Support for displaced families in Mozambique

Food, restarting school and mental health are the action priorities of the NGDO Helpo, with support from the Gulbenkian Foundation, for the thousands of children and their families displaced following the terrorist attacks in Cabo Delgado.
Cabo Delgado, Mozambique
20 jul 2021

The Portuguese NGDO Helpo has been at work in the community of Chinda (Mocímboa da Praia) in Mozambique ever since 2011. With the humanitarian crisis that has rocked the country since 2019, the association has striven to provide support to the communities of displaced persons through education projects, the provision of food and other essential goods and alongside interventions in the field of maternal-infant health, with nutritional surveys of pregnant women and children under the age of two.

However, the number of displaced – almost 800,000 in total, with around half being children – continues to rise and hence there is ever greater need. Due to the displacements, the city of Pemba has experienced an increase of almost 18% in student numbers with each school attended by between one and two thousand students. “After an entire year without school due to Covid-19, with the exception of the 10th to 12th grades, the greatest concern was to ensure that no child got left behind,” affirmed Carlos Almeida, national coordinator of Helpo in Mozambique since 2010. 

Carlos Almeida © Márcia Lessa

The reintegration into school life was another challenge for this NGDO that sought to work with families to better understand their problems. “We grasped that there was hunger and people were not able to feed their children. In the urban neighbourhood of Mahate, families do not have access to the land, they live off handouts and cannot engage in their normal activities when in their villages. In other rural communities where Helpo is running education projects, there are fewer problems. We find that when people have access to land, they are able to have lives closer to their normal experiences,” explained Carlos Almeida. The work involves identifying the displaced persons and guaranteeing that children have the right conditions for learning as “nobody goes to schools on an empty stomach.” 

In addition to education, diet and nutritional support, Helpo is now working in a new area: primary psychological care. “The conflict that people witnessed continues inside them. A large proportion have hard to identify traumas after having witnessed extremely shocking situations, such as the death of close family members. Helpo is training activists in Cabo Delgado to direct people with such issues to Pemba Hospital. Despite there being two psychiatrists and four psychologists, people do not always seek help because they do not always know they have a problem that can be treated.” 

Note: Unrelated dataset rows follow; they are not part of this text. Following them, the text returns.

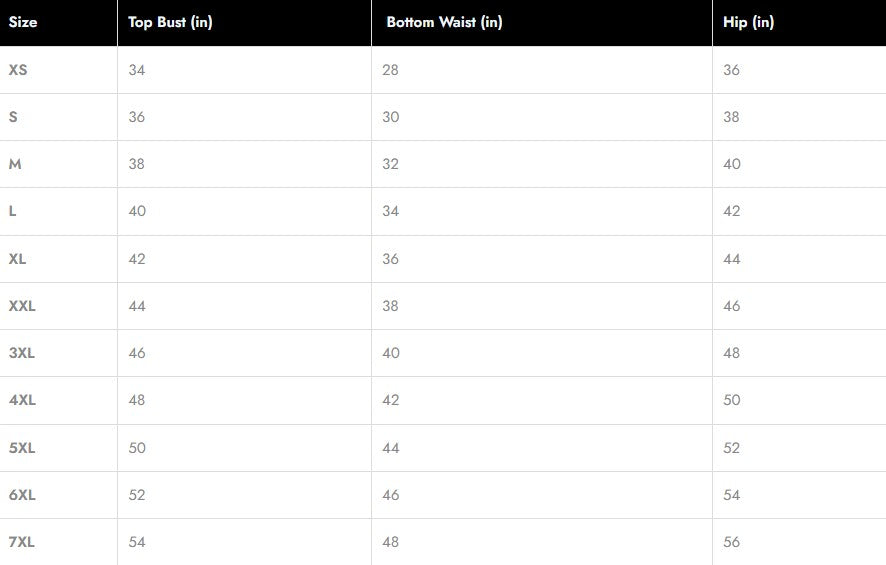Select the L size row label
886x565 pixels.
point(12,211)
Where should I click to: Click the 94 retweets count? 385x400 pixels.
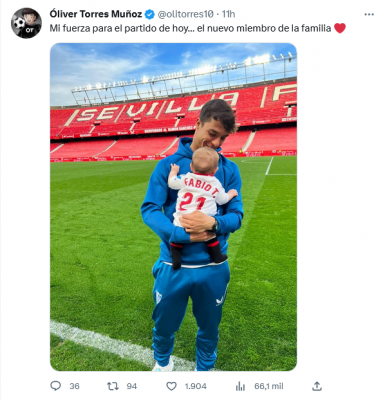pyautogui.click(x=132, y=386)
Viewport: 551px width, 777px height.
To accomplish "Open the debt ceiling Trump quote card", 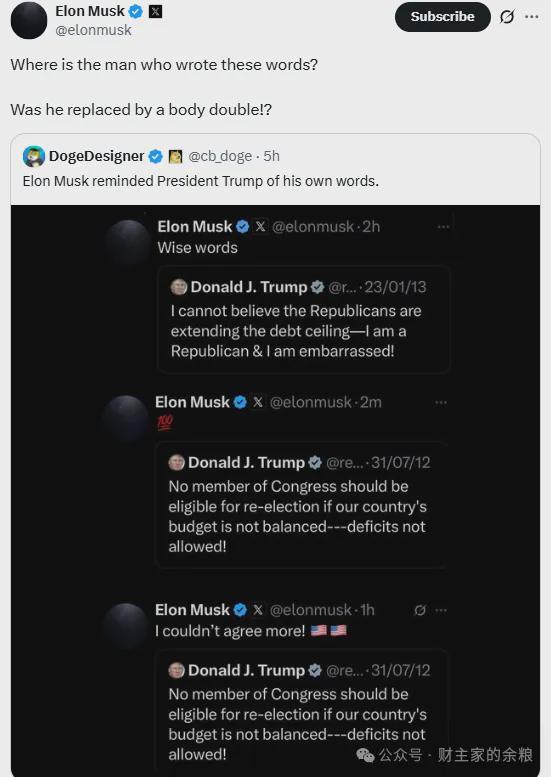I will coord(303,319).
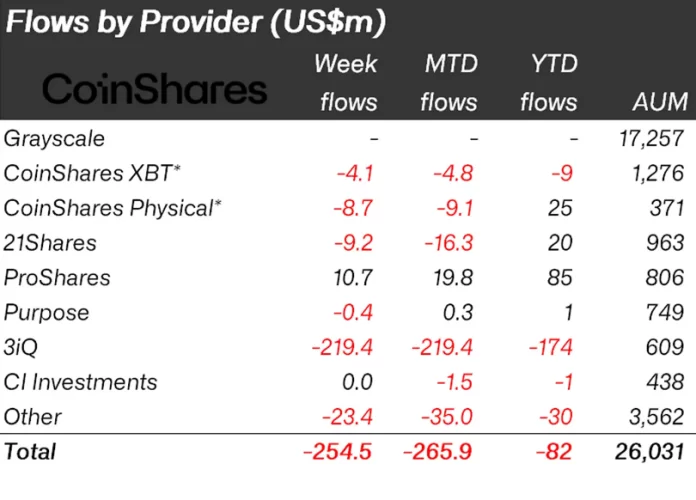
Task: Click ProShares' YTD flows value 85
Action: [x=562, y=277]
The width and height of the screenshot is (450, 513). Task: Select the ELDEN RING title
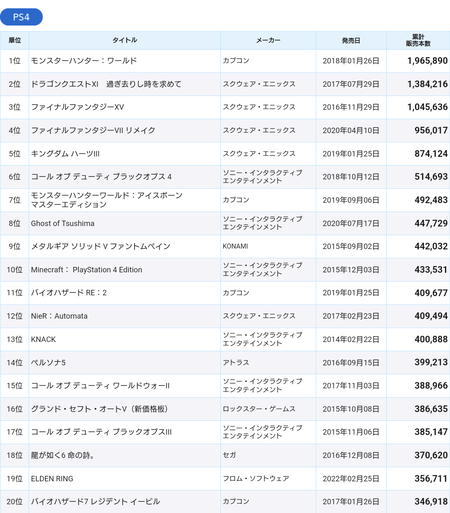(52, 479)
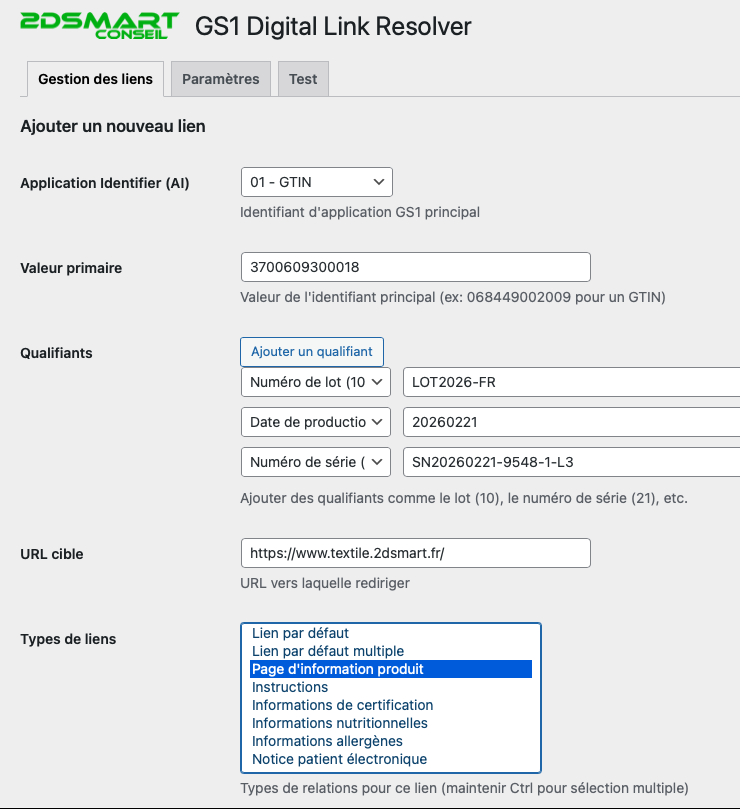Screen dimensions: 740x809
Task: Click the SN20260221-9548-1-L3 serial field
Action: pos(570,463)
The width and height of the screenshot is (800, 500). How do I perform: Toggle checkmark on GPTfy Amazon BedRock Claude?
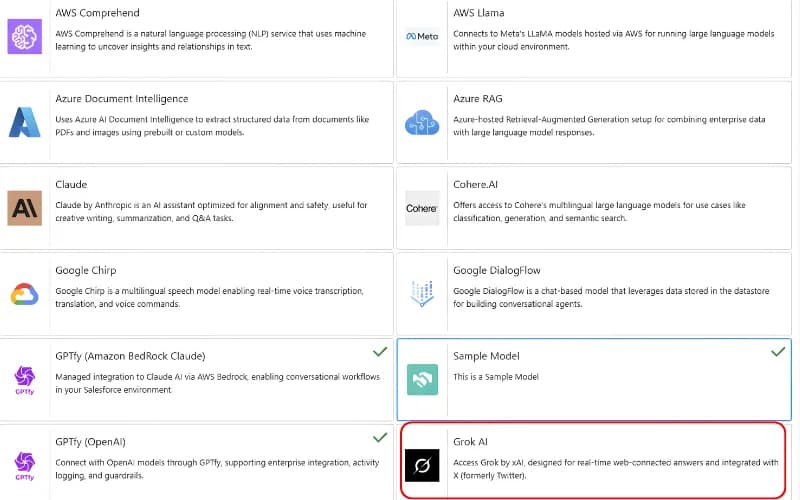[380, 352]
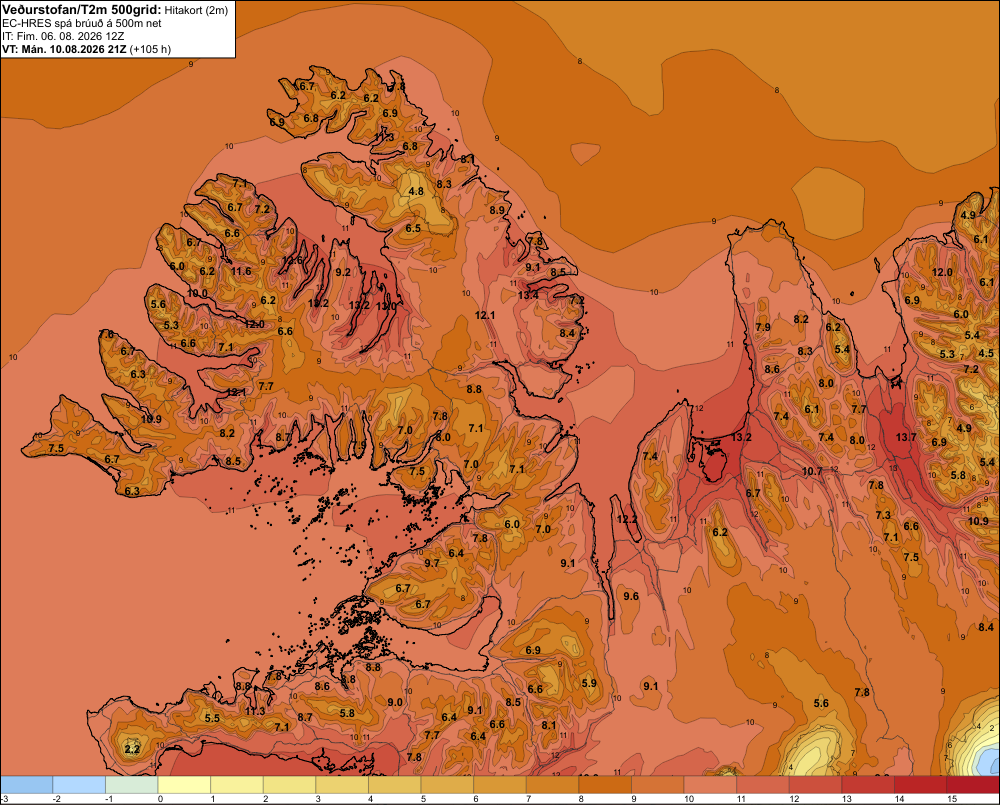Click the 9.7 temperature label on the map
1000x805 pixels.
(x=432, y=563)
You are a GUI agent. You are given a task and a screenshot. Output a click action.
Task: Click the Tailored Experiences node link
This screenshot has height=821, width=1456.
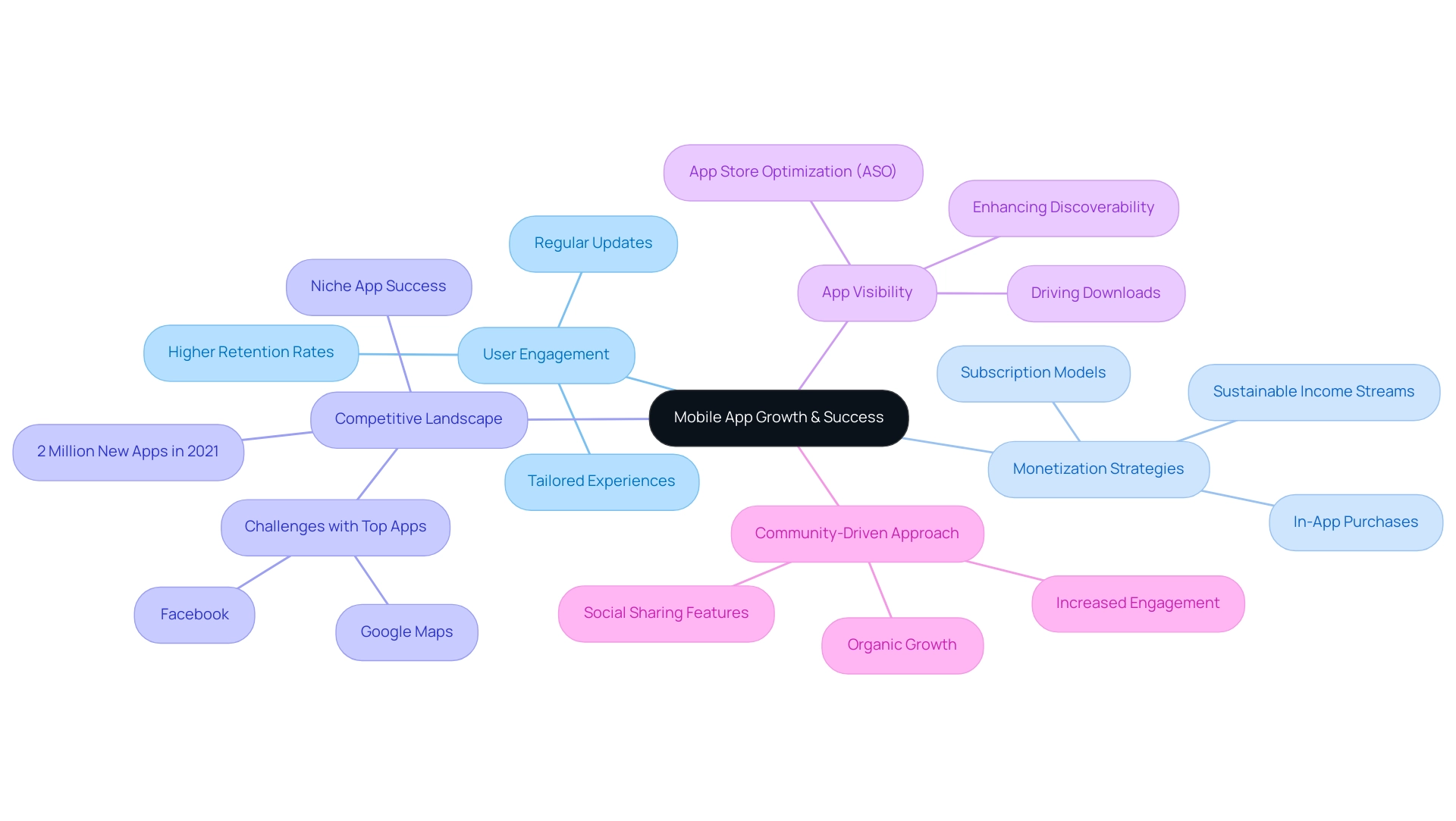coord(601,480)

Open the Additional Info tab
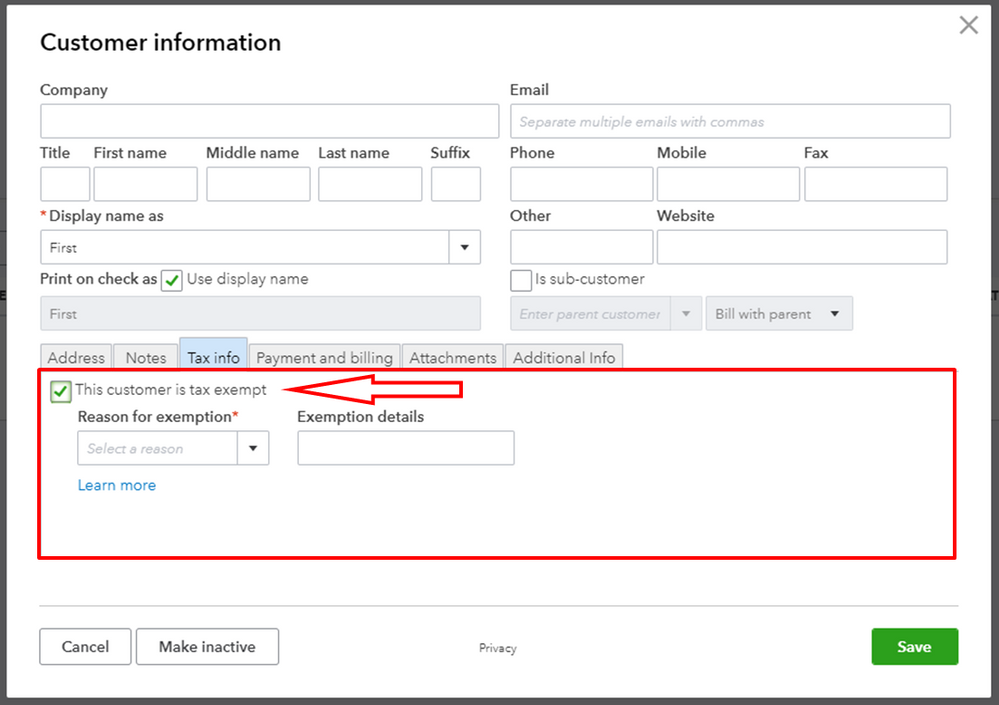coord(564,357)
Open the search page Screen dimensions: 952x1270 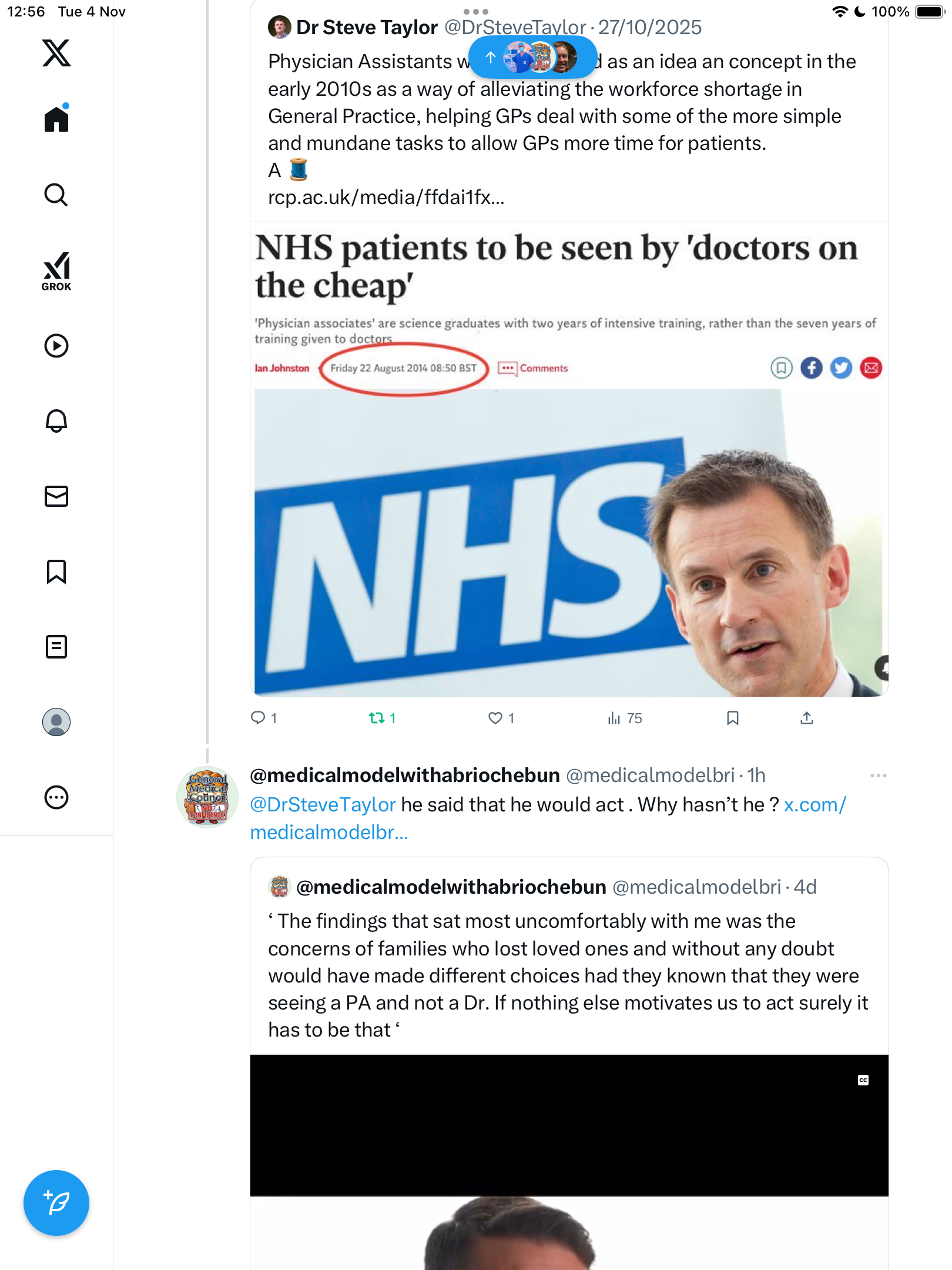pyautogui.click(x=56, y=195)
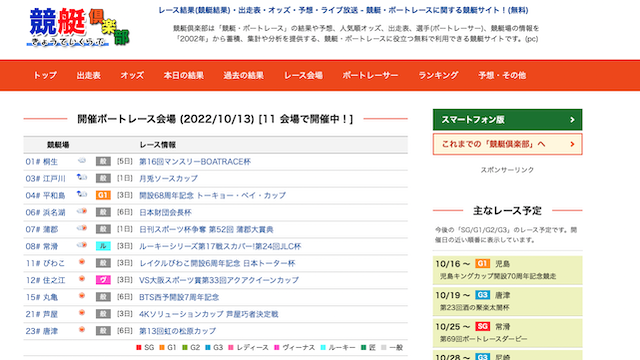Open the レース会場 navigation menu

303,76
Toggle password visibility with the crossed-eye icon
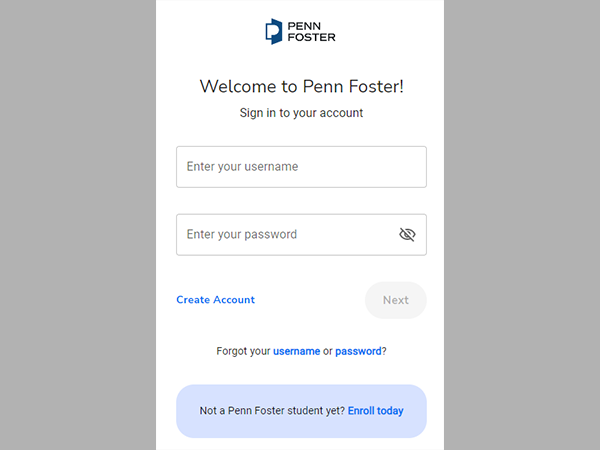Image resolution: width=600 pixels, height=450 pixels. click(407, 235)
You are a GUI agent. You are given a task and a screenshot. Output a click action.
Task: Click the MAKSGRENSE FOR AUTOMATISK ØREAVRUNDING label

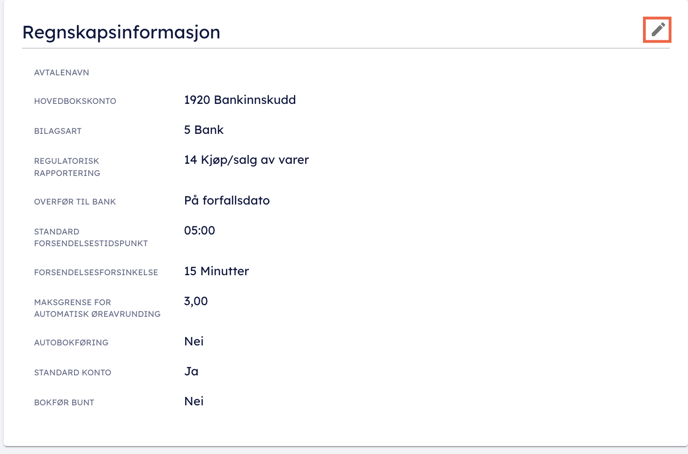[x=97, y=308]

Irrespective of the many difficulties of working in a humanitarian emergency scenario, the national coordinator in Mozambique feels that Pemba “is still a safe city” and maintains his hope. “We continue with a great deal of strength. This work impacts on the organisation and on the people. It’s not always easy but it’s both necessary and urgent for the beneficiaries.”

The Calouste Gulbenkian Foundation has granted emergency assistance for the amount of €80,000 in order to guarantee food to around a thousand households with pregnant women and/or children aged under five as well as support for the educational integration of children and young persons in the six communities in which Helpo is developing its projects.